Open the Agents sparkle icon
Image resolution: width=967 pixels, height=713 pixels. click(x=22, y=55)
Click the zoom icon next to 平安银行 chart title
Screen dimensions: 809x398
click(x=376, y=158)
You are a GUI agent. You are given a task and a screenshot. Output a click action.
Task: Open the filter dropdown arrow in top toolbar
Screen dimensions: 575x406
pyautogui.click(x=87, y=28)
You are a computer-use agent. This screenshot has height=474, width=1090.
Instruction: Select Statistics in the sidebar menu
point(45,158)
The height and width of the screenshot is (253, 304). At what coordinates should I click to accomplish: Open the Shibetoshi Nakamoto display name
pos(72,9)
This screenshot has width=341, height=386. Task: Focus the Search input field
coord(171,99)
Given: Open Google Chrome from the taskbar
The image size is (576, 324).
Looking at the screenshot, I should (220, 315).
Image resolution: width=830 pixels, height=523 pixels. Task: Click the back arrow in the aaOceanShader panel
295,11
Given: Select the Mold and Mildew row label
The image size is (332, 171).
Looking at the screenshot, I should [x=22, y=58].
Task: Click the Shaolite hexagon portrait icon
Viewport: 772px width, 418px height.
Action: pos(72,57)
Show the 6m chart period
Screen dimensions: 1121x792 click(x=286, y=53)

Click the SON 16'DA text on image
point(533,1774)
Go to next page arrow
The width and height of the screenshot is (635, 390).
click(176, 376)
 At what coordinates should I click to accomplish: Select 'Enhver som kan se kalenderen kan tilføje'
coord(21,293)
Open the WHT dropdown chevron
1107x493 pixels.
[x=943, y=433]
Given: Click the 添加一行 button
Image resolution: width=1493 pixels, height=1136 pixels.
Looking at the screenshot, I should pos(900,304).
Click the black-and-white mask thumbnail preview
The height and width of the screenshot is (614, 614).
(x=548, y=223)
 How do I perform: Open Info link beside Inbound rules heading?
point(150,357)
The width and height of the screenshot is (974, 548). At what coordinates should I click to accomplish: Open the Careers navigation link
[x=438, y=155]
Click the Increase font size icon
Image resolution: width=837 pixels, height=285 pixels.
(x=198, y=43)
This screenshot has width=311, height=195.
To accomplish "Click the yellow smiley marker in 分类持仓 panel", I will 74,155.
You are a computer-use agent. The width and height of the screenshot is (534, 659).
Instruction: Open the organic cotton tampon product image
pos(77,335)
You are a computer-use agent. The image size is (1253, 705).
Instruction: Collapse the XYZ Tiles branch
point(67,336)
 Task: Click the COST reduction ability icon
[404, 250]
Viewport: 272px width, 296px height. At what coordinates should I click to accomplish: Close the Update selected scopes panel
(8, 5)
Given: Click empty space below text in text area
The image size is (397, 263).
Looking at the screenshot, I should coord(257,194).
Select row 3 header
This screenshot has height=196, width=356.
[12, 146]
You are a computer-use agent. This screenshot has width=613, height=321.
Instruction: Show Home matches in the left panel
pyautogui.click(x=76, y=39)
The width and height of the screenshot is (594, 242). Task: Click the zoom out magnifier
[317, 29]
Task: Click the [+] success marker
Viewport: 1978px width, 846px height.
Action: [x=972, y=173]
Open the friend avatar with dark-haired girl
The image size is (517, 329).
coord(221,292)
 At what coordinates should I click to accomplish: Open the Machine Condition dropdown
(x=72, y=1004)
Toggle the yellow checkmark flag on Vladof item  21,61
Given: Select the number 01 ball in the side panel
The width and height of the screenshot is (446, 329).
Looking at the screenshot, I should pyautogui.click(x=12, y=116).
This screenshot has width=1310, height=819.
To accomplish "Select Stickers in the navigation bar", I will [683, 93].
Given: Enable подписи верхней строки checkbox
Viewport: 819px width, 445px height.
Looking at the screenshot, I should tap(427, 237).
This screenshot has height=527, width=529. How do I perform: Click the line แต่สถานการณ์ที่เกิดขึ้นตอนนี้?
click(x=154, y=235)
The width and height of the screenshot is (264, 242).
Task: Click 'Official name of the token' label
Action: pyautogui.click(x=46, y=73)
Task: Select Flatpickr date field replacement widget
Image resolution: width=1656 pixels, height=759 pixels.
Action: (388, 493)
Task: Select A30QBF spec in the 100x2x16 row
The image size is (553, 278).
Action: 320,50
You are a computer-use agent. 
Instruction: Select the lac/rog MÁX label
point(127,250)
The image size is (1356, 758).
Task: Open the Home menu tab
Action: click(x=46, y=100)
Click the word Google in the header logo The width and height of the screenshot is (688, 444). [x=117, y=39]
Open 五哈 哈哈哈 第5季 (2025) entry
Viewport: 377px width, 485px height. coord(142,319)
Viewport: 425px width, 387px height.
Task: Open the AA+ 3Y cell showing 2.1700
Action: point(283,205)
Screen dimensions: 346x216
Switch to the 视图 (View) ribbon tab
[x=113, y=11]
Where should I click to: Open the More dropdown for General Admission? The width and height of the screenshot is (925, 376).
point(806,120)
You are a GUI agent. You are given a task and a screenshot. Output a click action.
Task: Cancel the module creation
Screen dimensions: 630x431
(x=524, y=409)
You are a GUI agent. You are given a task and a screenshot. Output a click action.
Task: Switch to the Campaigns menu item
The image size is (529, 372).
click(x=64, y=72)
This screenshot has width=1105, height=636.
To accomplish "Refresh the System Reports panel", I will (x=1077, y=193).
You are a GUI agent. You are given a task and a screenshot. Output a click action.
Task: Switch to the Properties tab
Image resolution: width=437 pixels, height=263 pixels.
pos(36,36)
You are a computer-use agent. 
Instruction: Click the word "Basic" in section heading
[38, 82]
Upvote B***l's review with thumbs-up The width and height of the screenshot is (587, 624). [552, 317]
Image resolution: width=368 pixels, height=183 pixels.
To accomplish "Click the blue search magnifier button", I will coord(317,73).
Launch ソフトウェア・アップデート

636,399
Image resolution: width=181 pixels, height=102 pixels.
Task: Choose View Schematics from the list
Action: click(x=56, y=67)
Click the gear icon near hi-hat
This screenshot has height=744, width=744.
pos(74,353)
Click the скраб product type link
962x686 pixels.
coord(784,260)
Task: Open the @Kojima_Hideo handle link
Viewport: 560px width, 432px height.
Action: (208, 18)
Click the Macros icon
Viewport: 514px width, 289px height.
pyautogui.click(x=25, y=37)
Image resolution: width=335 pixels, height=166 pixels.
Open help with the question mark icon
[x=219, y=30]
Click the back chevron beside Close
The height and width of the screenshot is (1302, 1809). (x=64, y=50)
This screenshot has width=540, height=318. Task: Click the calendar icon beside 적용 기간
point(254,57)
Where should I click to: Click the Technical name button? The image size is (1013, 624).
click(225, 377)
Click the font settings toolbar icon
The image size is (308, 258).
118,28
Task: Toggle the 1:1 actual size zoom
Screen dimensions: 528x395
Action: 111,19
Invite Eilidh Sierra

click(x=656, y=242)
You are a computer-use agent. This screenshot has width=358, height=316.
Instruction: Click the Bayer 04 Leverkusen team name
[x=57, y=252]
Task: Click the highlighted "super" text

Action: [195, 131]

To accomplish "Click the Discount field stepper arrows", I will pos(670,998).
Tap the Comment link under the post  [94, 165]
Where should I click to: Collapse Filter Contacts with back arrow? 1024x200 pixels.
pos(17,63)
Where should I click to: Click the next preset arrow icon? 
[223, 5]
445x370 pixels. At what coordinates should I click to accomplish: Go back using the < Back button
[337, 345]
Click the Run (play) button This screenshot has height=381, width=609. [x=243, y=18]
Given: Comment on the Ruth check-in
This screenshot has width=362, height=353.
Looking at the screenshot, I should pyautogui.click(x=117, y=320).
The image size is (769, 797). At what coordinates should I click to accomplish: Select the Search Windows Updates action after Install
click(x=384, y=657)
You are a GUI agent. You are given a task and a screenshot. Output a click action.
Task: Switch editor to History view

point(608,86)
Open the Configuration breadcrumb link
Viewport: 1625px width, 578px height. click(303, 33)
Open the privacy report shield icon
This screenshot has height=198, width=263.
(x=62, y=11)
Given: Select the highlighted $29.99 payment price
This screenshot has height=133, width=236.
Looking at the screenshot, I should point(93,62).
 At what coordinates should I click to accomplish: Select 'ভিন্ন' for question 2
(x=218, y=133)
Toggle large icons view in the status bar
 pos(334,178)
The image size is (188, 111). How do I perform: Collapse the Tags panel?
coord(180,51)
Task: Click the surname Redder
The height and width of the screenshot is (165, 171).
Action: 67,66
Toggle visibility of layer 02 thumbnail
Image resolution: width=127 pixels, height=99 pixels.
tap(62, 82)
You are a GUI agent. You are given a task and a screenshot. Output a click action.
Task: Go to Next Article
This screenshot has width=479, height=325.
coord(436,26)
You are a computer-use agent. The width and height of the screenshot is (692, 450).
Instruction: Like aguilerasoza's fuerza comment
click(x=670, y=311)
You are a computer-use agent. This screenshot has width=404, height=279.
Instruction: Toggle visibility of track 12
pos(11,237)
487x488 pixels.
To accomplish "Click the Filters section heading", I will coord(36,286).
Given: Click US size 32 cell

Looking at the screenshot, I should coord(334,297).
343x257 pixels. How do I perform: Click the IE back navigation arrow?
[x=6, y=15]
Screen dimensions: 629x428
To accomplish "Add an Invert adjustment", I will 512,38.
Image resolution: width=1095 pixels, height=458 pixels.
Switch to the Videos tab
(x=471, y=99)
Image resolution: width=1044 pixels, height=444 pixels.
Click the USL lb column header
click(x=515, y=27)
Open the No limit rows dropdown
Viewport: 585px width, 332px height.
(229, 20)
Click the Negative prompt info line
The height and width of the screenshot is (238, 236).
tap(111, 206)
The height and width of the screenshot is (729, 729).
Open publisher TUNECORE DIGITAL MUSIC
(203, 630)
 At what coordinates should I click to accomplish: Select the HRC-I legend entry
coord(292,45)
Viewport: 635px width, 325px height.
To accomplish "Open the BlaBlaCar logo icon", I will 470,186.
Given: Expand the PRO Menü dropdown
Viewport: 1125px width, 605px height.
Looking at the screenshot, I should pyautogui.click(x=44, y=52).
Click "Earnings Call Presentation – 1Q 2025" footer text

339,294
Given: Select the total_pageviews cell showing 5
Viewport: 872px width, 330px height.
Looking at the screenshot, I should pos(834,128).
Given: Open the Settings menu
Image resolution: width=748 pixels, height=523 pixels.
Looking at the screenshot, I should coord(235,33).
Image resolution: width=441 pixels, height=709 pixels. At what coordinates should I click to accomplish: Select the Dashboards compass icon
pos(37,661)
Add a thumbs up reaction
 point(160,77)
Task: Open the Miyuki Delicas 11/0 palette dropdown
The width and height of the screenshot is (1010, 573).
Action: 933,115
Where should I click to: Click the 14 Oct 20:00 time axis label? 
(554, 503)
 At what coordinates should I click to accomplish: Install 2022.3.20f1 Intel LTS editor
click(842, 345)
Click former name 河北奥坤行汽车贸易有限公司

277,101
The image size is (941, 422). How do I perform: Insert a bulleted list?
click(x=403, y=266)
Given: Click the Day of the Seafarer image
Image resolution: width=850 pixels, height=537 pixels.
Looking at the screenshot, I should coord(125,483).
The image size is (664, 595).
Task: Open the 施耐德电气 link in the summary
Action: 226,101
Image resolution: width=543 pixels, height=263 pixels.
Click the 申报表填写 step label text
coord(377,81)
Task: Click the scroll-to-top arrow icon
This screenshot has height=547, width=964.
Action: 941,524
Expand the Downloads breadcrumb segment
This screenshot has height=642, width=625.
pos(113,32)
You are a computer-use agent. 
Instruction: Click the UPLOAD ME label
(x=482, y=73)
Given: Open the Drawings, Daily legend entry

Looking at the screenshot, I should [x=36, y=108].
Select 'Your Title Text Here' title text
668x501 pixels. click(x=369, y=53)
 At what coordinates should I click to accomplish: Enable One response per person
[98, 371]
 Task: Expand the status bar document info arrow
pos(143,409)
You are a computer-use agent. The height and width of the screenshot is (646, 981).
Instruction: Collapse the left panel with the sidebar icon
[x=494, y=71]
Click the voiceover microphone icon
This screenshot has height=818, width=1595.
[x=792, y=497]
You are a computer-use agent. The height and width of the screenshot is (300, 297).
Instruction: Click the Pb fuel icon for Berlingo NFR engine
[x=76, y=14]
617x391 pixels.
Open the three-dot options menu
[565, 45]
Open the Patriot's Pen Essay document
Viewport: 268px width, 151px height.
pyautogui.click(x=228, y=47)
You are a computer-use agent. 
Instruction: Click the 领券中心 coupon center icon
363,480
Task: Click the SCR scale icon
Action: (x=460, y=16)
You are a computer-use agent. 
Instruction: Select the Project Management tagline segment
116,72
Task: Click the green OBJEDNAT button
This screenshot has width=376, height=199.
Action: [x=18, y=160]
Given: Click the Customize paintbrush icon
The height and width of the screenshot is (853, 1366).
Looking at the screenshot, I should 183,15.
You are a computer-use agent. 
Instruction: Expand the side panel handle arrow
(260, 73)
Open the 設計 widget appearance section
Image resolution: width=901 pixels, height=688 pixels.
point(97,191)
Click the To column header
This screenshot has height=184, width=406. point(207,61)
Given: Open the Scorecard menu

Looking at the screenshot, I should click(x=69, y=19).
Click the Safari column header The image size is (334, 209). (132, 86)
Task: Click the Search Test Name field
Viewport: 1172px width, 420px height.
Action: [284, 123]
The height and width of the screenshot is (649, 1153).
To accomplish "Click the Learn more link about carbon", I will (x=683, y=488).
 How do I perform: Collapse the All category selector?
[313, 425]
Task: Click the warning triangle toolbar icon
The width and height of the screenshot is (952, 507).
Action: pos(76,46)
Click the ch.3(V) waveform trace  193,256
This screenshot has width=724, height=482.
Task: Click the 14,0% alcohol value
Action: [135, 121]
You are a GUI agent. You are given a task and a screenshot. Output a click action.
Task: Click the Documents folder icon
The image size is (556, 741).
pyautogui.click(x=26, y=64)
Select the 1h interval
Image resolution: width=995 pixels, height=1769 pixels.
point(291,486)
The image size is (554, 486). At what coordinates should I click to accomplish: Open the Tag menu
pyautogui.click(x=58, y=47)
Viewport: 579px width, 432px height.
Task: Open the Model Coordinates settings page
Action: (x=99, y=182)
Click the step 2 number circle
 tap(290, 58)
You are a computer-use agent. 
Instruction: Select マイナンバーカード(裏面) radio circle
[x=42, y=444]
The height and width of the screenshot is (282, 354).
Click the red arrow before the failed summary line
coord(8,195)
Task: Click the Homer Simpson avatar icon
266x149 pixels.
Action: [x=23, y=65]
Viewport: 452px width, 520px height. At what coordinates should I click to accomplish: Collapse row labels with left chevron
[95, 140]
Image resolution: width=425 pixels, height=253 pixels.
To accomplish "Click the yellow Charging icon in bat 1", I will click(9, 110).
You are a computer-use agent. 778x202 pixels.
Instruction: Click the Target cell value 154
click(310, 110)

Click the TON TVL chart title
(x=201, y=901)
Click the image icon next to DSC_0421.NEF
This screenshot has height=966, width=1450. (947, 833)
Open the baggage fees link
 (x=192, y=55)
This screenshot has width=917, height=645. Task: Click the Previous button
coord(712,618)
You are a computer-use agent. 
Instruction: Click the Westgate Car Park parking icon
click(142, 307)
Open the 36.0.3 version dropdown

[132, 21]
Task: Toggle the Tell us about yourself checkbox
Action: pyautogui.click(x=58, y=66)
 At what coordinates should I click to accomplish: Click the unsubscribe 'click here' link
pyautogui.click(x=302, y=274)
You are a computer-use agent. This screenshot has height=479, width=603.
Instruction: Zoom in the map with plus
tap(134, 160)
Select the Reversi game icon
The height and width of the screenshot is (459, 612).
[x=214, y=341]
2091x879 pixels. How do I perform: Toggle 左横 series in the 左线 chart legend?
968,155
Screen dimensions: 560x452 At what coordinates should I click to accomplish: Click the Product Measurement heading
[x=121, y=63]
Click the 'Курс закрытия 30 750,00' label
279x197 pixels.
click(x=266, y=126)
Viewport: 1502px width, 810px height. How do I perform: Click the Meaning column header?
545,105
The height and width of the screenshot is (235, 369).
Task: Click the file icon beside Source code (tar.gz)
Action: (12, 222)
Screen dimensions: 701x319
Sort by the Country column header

▶ What you should do:
The expected result is every line above containing the string "logo".

▶ Solved problem:
Click the word Google in the header logo The width and height of the screenshot is (688, 444). [x=117, y=39]
To accomplish "Open the BlaBlaCar logo icon", I will 470,186.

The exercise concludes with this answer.